■ TASK ITEM ■
Excluding pictures, retype exactly the lines from the one with "Toggle the Total SPL, mag legend checkbox" through the end of the records that follow.

Pixel coordinate grounding data:
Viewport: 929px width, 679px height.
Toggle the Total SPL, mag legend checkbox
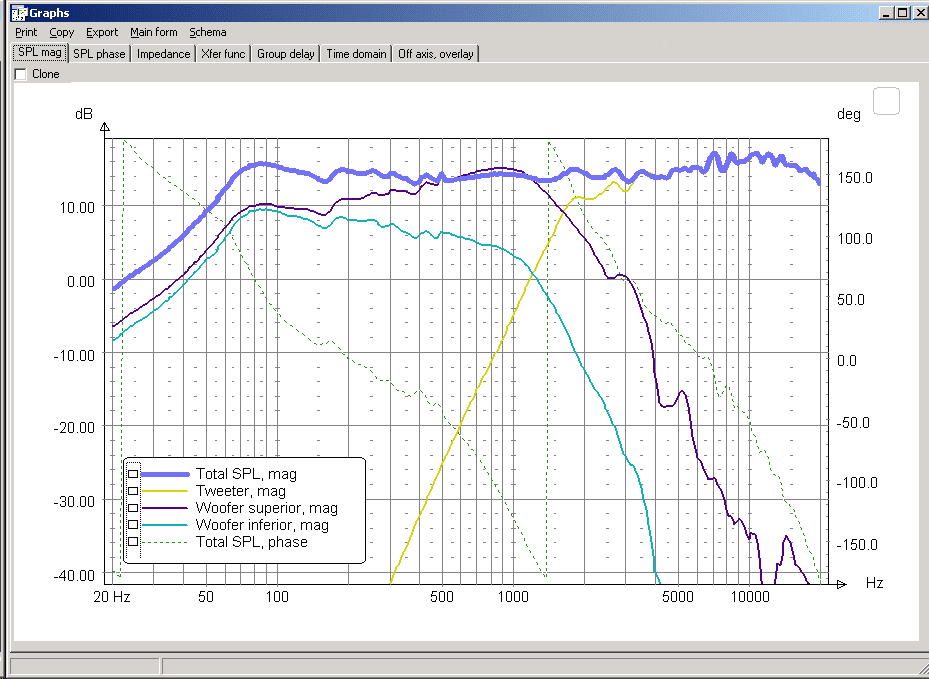133,474
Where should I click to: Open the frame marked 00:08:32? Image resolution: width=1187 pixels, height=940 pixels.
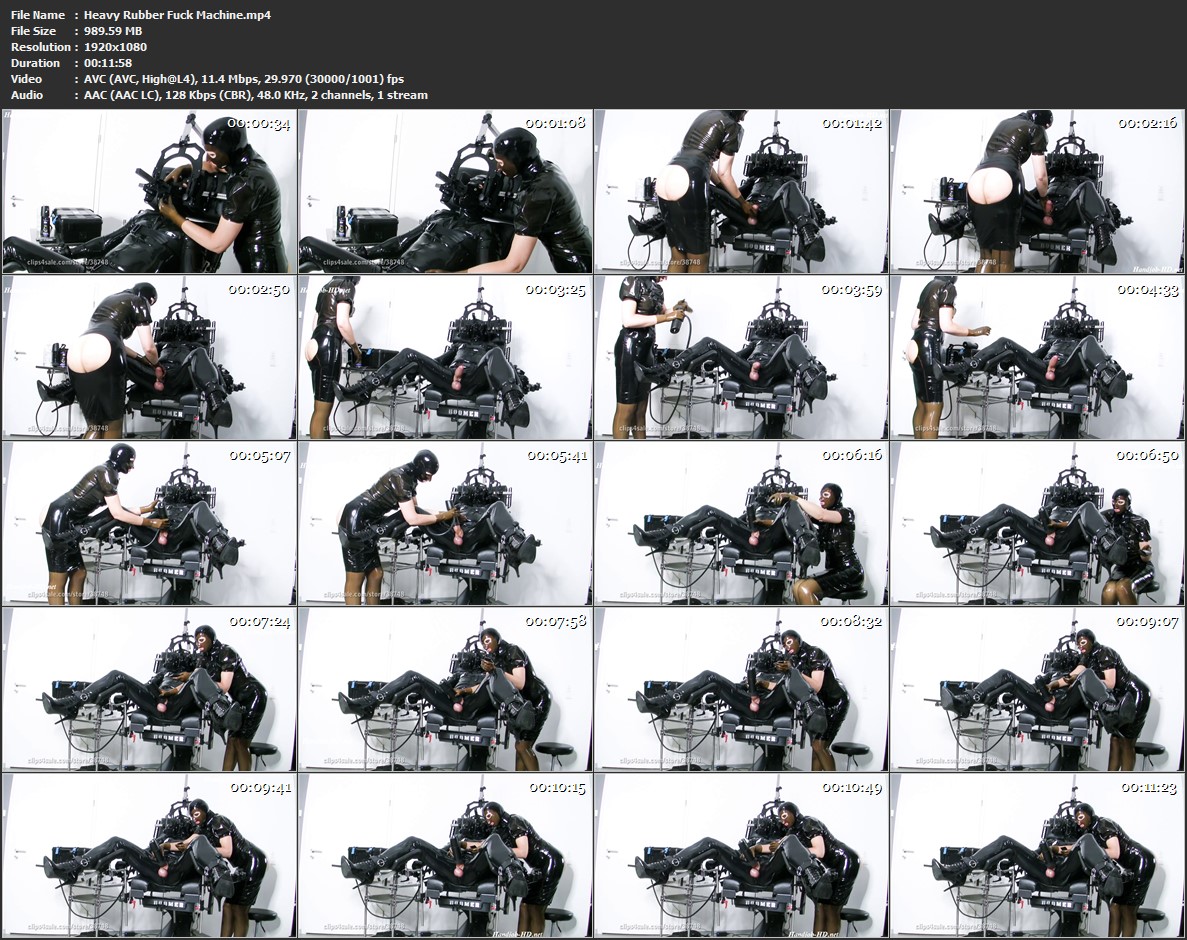tap(742, 688)
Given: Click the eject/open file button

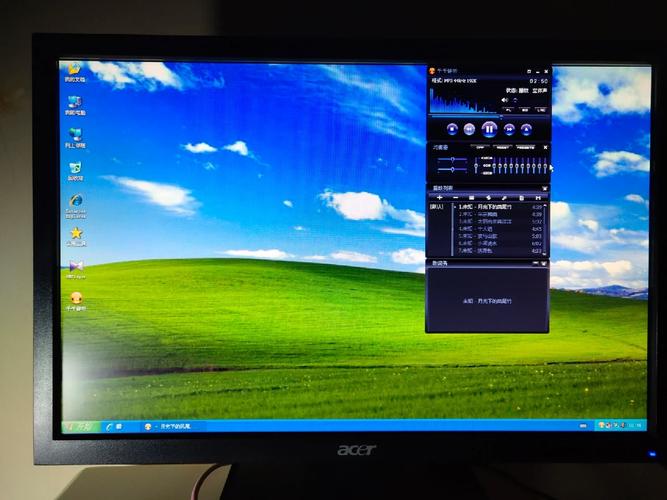Looking at the screenshot, I should click(527, 128).
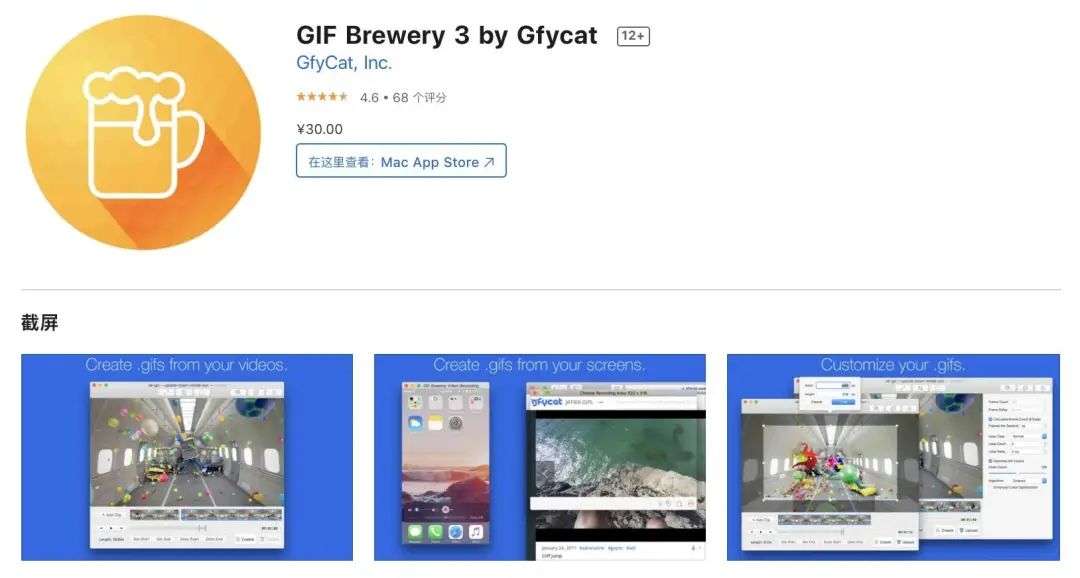This screenshot has width=1080, height=578.
Task: Click the Music note icon in the iPhone dock
Action: (476, 531)
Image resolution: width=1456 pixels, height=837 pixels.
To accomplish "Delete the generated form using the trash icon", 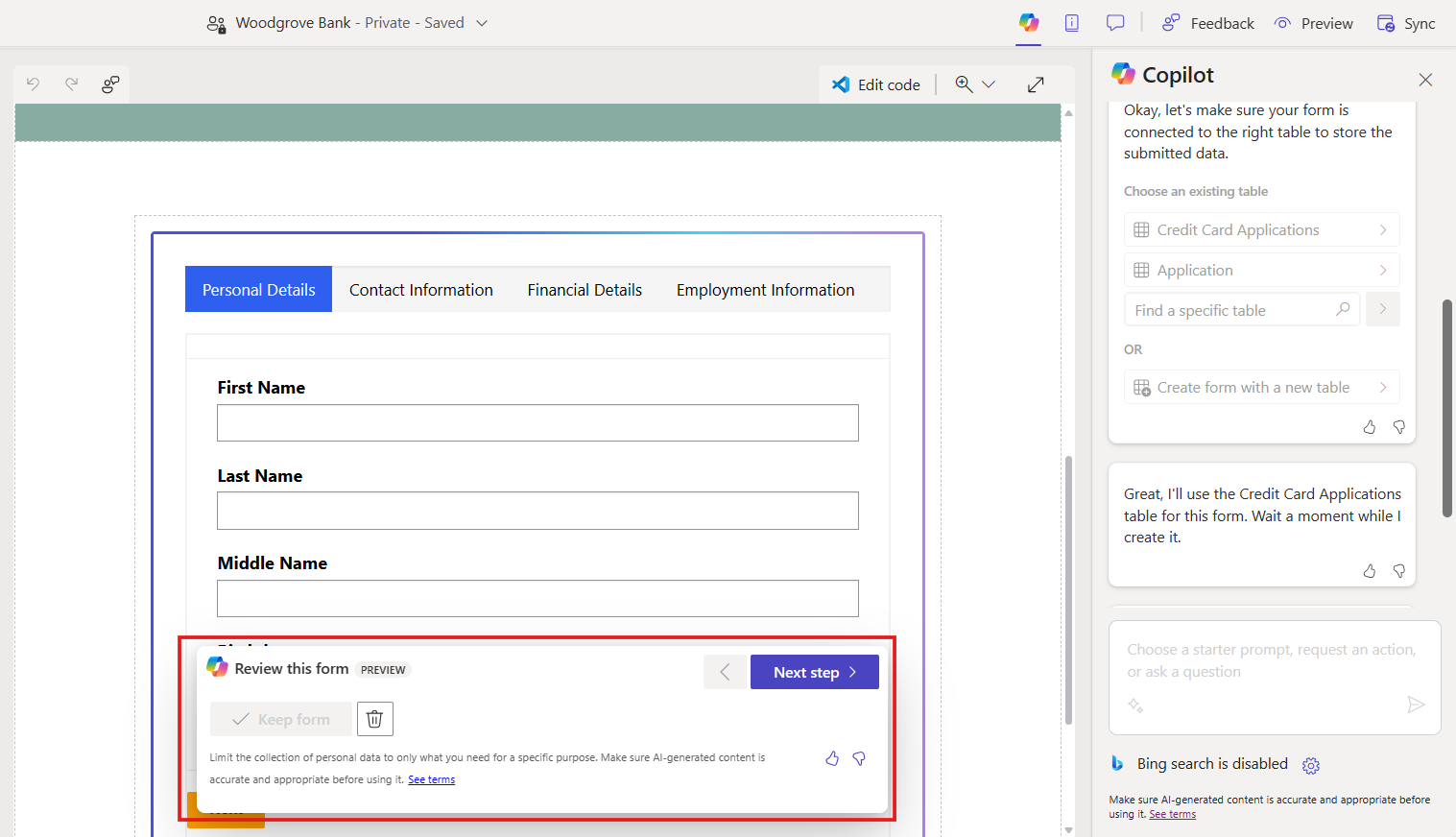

■ YOUR SOLUTION ■
Toggle the Total SPL, mag legend checkbox
133,474
Where should I click to: Open the frame marked 00:08:32? Image resolution: width=1187 pixels, height=940 pixels.
tap(742, 688)
Given: Click the eject/open file button

Looking at the screenshot, I should click(527, 128).
This screenshot has width=1080, height=578.
Task: Click the Music note icon in the iPhone dock
Action: (476, 531)
Image resolution: width=1456 pixels, height=837 pixels.
To accomplish "Delete the generated form using the trash icon", 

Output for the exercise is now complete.